The 37-year-old mother of seven recorded racist verbal abuse by nursing staff at Centre hospitalier de Lanaudière in a Facebook Live video Sept. 28. She died in apparent pain a short time later. In response, the Jesuits of Canada have issued a plea to Canadians “to transform the places where the virus of racism lurks within us.”
Nobody can deny that racism exists, or that it is systemic, or that it has been particularly harsh in its effects on Indigenous Canadians, said Fr. Peter Bisson, who heads up the Indigenous relations desk for the Jesuits in Ottawa.
“It’s not just random acts, but patterns that we can come to expect,” Bisson told The Catholic Register. “We don’t like to think of ourselves as racist, but we probably have some racial prejudices. It’s the unconscious stuff that we especially need to be worried about.”
Confronting systemic racism in health care or the Church isn’t easy, said Deacon Michael James Robinson, Indigenous spiritual care provider at Thunder Bay Regional Health Sciences Centre.
“When I saw this thing with Joyce Echaquan, I knew at one point in our history at the hospital that we were there,” said Robinson.
In hiring Robinson, who is a Catholic deacon, a pipe carrier, eagle staff carrier, traditional pow wow dancer and drum carrier, the Thunder Bay hospital has begun to reckon with its past.
“We’ve made a lot of changes for the better in our hospital. Mind you, we haven’t fully eliminated anything by any means,” Robinson said.
One key to better outcomes for Indigenous patients has been more and better spiritual care, said Robinson. Treating people simply as bodies that need to be fixed just doesn’t line up with the Indigenous or Catholic view of health, which includes physical, mental, emotional and spiritual health, he said.

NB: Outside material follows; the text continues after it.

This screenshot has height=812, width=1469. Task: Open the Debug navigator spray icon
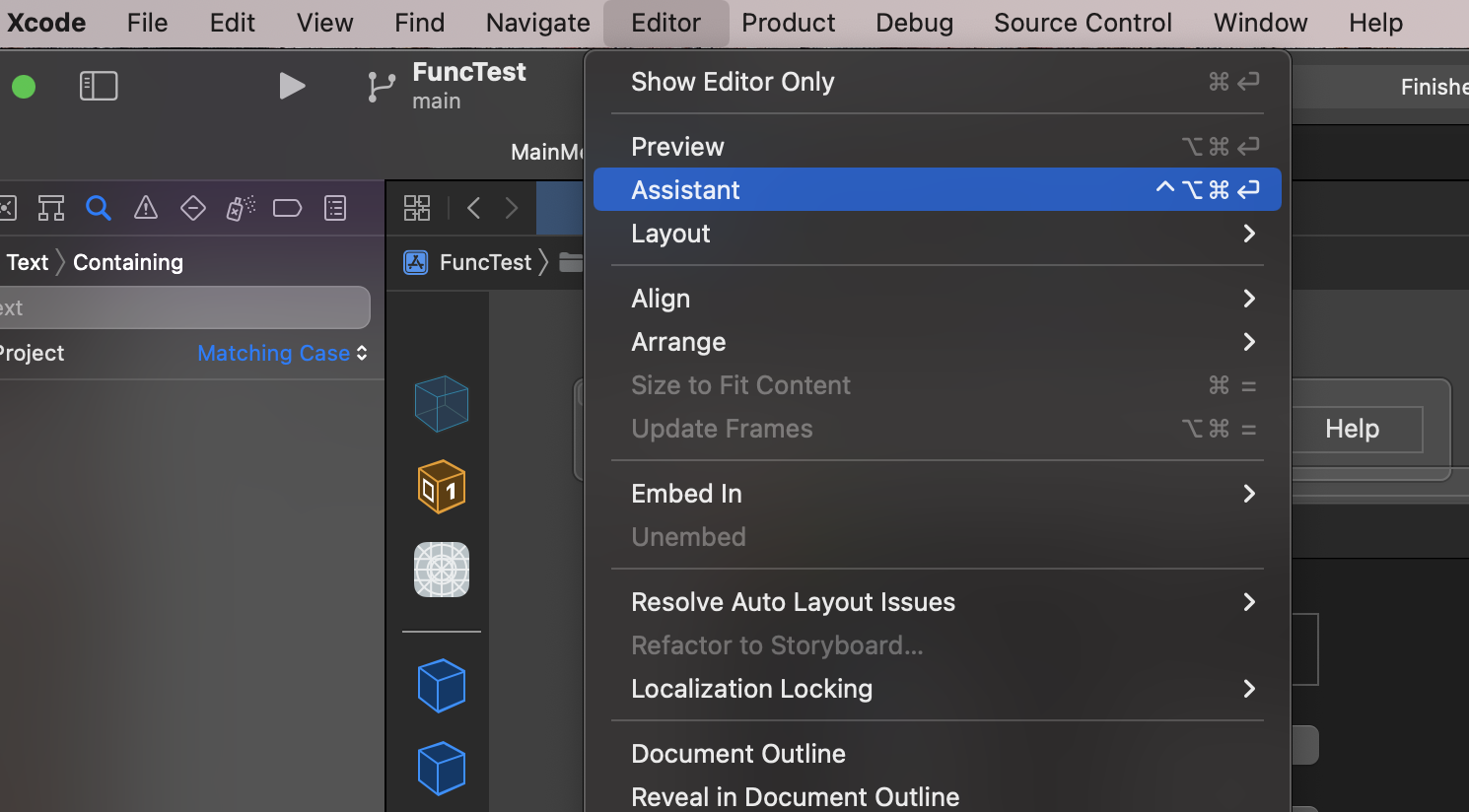coord(241,208)
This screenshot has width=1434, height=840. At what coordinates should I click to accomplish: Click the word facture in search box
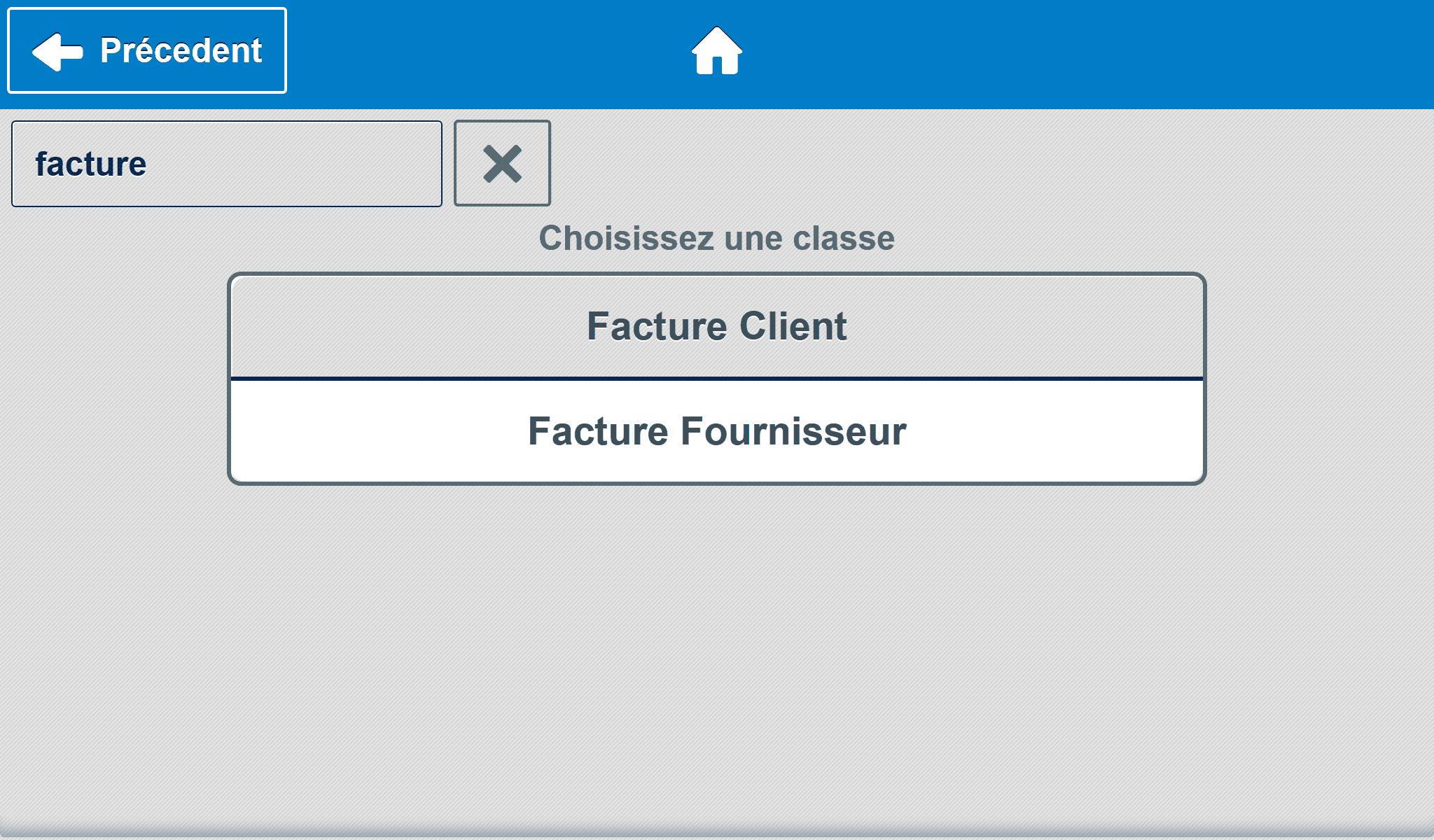91,164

“It’s our spiritual side that never really gets fully looked at nowadays, in modern times,” he said. “I find that (spiritual care) helps a lot of these patients. They’re not revolving door patients after a while. … That gets them out of the discrimination and systemic biases that exist. That address of spirituality is really important.”
Robinson believes white Canadians need to understand how they are also victims of racism. Learning from a young age that Christopher Columbus discovered the Americas, which were already inhabited, or that civilization inevitably evolves into white, European culture, has left white people with a skewed understanding of their own history, he said.
“Systemic racism is just implanted in people’s minds. It becomes a part of who they are, part of their being,” he said. “They don’t even realize that they’re exhibiting these behaviours. They don’t acknowledge it, they can’t see it. In some ways, they’re being victimized themselves.”
“A big challenge in this kind of conversation is changing your idea about your own identity as nice people. That’s been a big part of the conversation with Indigenous people,” said Bisson. “For us, for the Jesuits, it was tough to recognize that there’s a whole dark side to our history with Indigenous people.”
Basilian Fr. Bob Holmes of the Christian Peacemaker Teams and the Basilian Justice, Peace and Integrity of Creation committee understands why some people resist the idea of systemic racism. People who don’t regard themselves as racist think of systemic racism as a subtle accusation.
“I’m not guilty of it. But it is our history and it’s still operative. And we need to do something about it. To do nothing is to side with it and to allow it to go on,” Holmes said.
Catholics have the spiritual resources to confront systemic racism, said Bisson.
“At every Mass, we acknowledge that we’re sinners,” he said. “But when someone actually agrees with us, that’s not so easy.”
A little research into history can go a long way, but ultimately a real examination of conscience needs help from other people.
“At some point you will need the help of people who experience racism too,” he said. “But a good start is asking God to show us in what ways are our feelings, thoughts and actions racist.”